Jesus was baptised in the River Jordan as an adult, although he had done nothing wrong, so had no need for a fresh start. You can read about his baptism in three Bible books – Matthew, Mark and Luke – which were written in the first century. Eye-witnesses reported: ‘As soon as Jesus was baptized, he came up out of the water. At that moment heaven was opened. Jesus saw the Spirit of God coming down on him like a dove. A voice from heaven said, “This is my Son, and I love him. I am very pleased with him.”’

Christians have been baptised all around the world for the past 2,000 years. Some baptisms take place in churches using a small pool or a font – often a stone basin placed near the door of the church. Baptisms also take place in the sea, in temporary pools outside cathedrals and even in prison wheelie-bins.

As in many churches today, in the ancient church, adults who wanted to become Christians, prepared for baptism by learning what it means to be followers of Jesus. This wasn’t a theoretical course, but practical mentoring on how to live as Christians, following Jesus’ great commandment to love one another. They learned to pray, to live generously and to worship God wholeheartedly.

The final and most intensive period of preparation for baptism took place during the 40 days leading up to Easter, known as Lent. The whole church joined the new Christians preparing for Easter, with every Christian remembering that they too had once taken this journey from the old life to the new.

Baptised in a wheelie-bin!

Colin Garnett’s baptism was different from most people’s experience. He was baptised in prison in an industrial waste bin full of water.

Telling his story for the book 40 Stories of Hope, he described what led to his time in prison. He was a drug addict and says, ‘When I first started injecting, I had a deep-seated fear that it could kill me if I was not careful. Towards the end of my addiction, 12 years later, the idea of it killing me had become really attractive.

‘When the police burst into my house in November 1989, I felt a deep sense of relief. I was glad to see them. For a split second I felt a raging urge to escape out of the bedroom window and across the gardens, simply because of the thought of custody without one last hit. But then I knew – if I run now, I’ll have to run again tomorrow.

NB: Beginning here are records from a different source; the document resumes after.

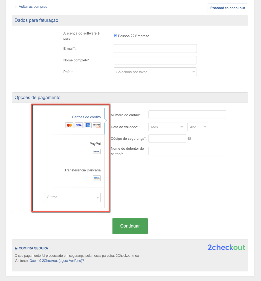Open the País selection dropdown
261x281 pixels.
click(155, 72)
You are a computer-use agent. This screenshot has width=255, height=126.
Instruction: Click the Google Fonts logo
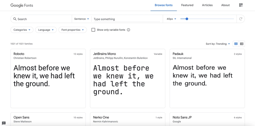(22, 5)
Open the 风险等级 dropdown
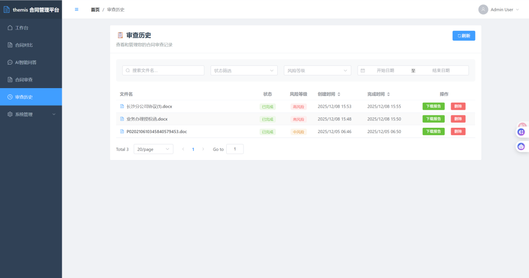The width and height of the screenshot is (529, 278). (x=317, y=70)

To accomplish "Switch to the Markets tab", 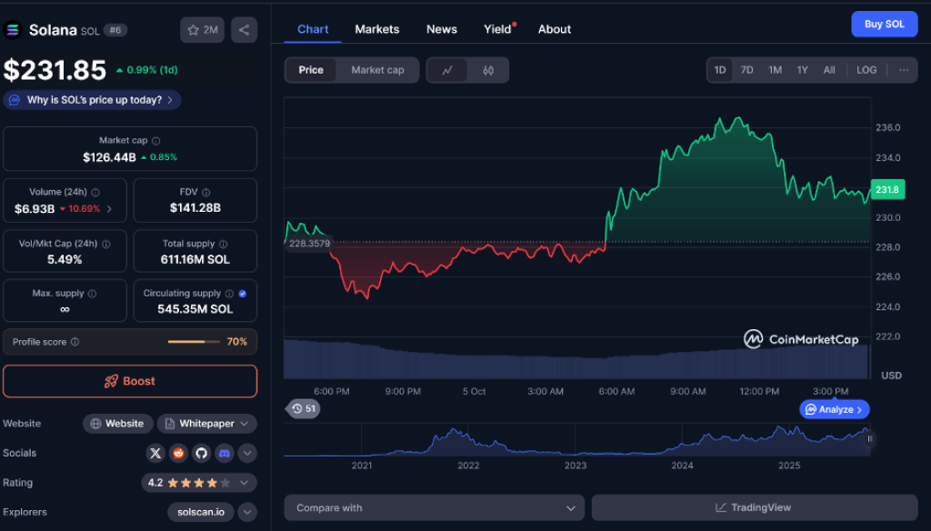I will [376, 29].
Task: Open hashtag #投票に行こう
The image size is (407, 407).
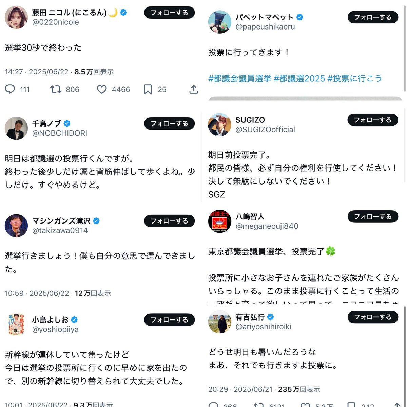Action: [x=355, y=78]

‘I was arrested on suspicion of burglary and immediately admitted to it – I wanted to erase all suspicion just in case they didn’t have enough evidence and I would be back on the street that same day. When I eventually stood before the judge at Manchester Crown Court in August 1990, within 30 seconds of being told “You will go to prison for 30 months” I was thinking “and then what? Back to the addiction?” I had not yet reached my mid-30s and my life was as good as over.

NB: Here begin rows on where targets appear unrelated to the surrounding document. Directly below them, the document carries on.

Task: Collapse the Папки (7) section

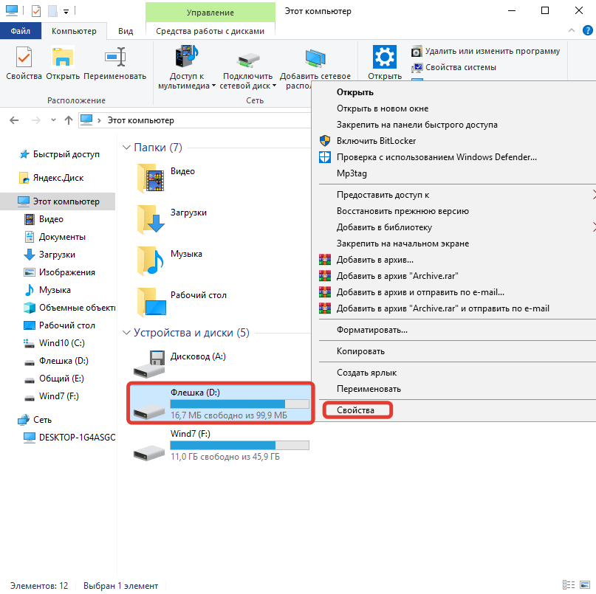Action: pos(126,148)
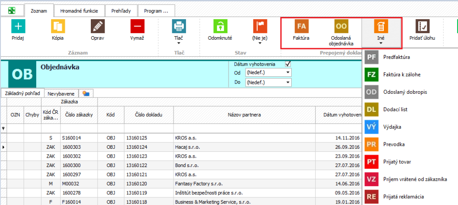458x205 pixels.
Task: Click the Odoslaná objednávka OO icon
Action: (x=341, y=26)

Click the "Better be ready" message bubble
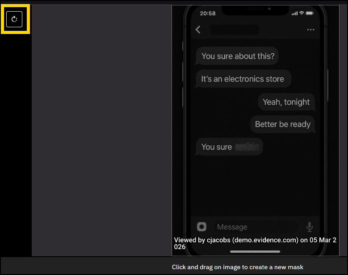283,124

‘Ten months later, I was in solitary confinement when the screw came to tell me my parole had been refused. In the solitude of that cell, I sobbed and sobbed. Everything was just dark. With six months left to serve I was starting to feel anxious about my release. That was the only reason I went to the chapel service … I could see I would die at the end of a syringe.

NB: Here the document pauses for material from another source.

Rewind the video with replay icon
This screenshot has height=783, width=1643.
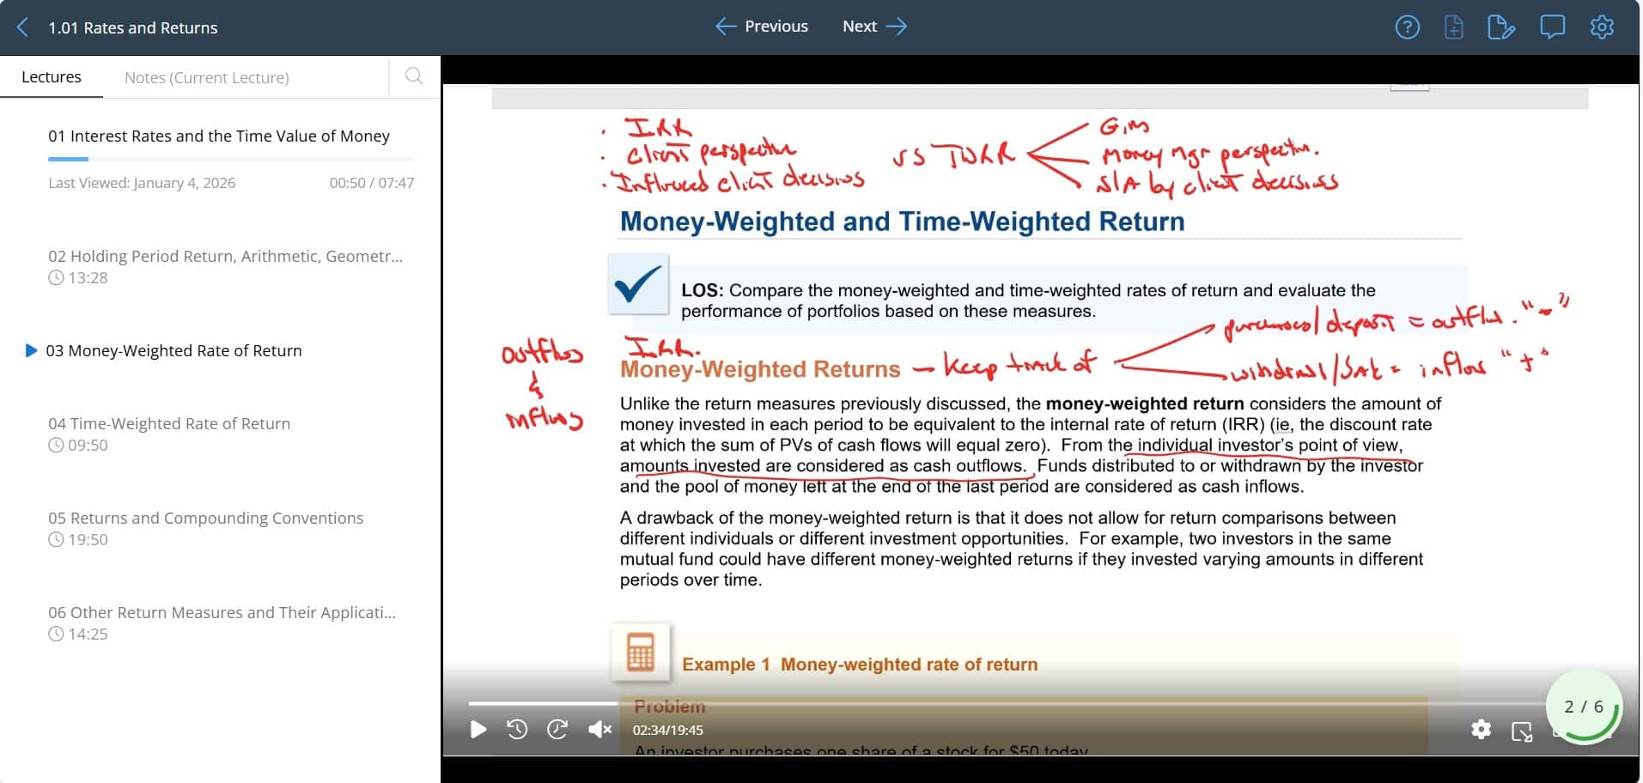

‘When the Pastor read from Romans 7:15-25 on that June evening of 1993 in that prison chapel, I just knew that I did not know Jesus on a personal level.’

The Bible book of Romans, written by Paul, one of Jesus’ first followers, says: ‘What a terrible failure I am! Who will save me from this sin that brings death to my body? I give thanks to God who saves me. He saves me through Jesus Christ our Lord.’

Colin says, ‘I saw the severity of being lost for eternity because my self-hatred would not let me turn to God for forgiveness. Then came the challenge: “Does anyone feel the need to receive Jesus Christ as their personal Lord and Saviour?”

‘Within minutes I was kneeling in an improvised baptismal – an industrial waste bin full of water – being baptised. Joy just flooded my soul! Freedom engulfed me. I somehow knew “I’ve born again.”

‘Life was instantly seasoned by hope, significance, connection, direction, meaning and purpose. It was as instantaneous as that – I knew that Jesus had entered me and released from the chains of misery and death.’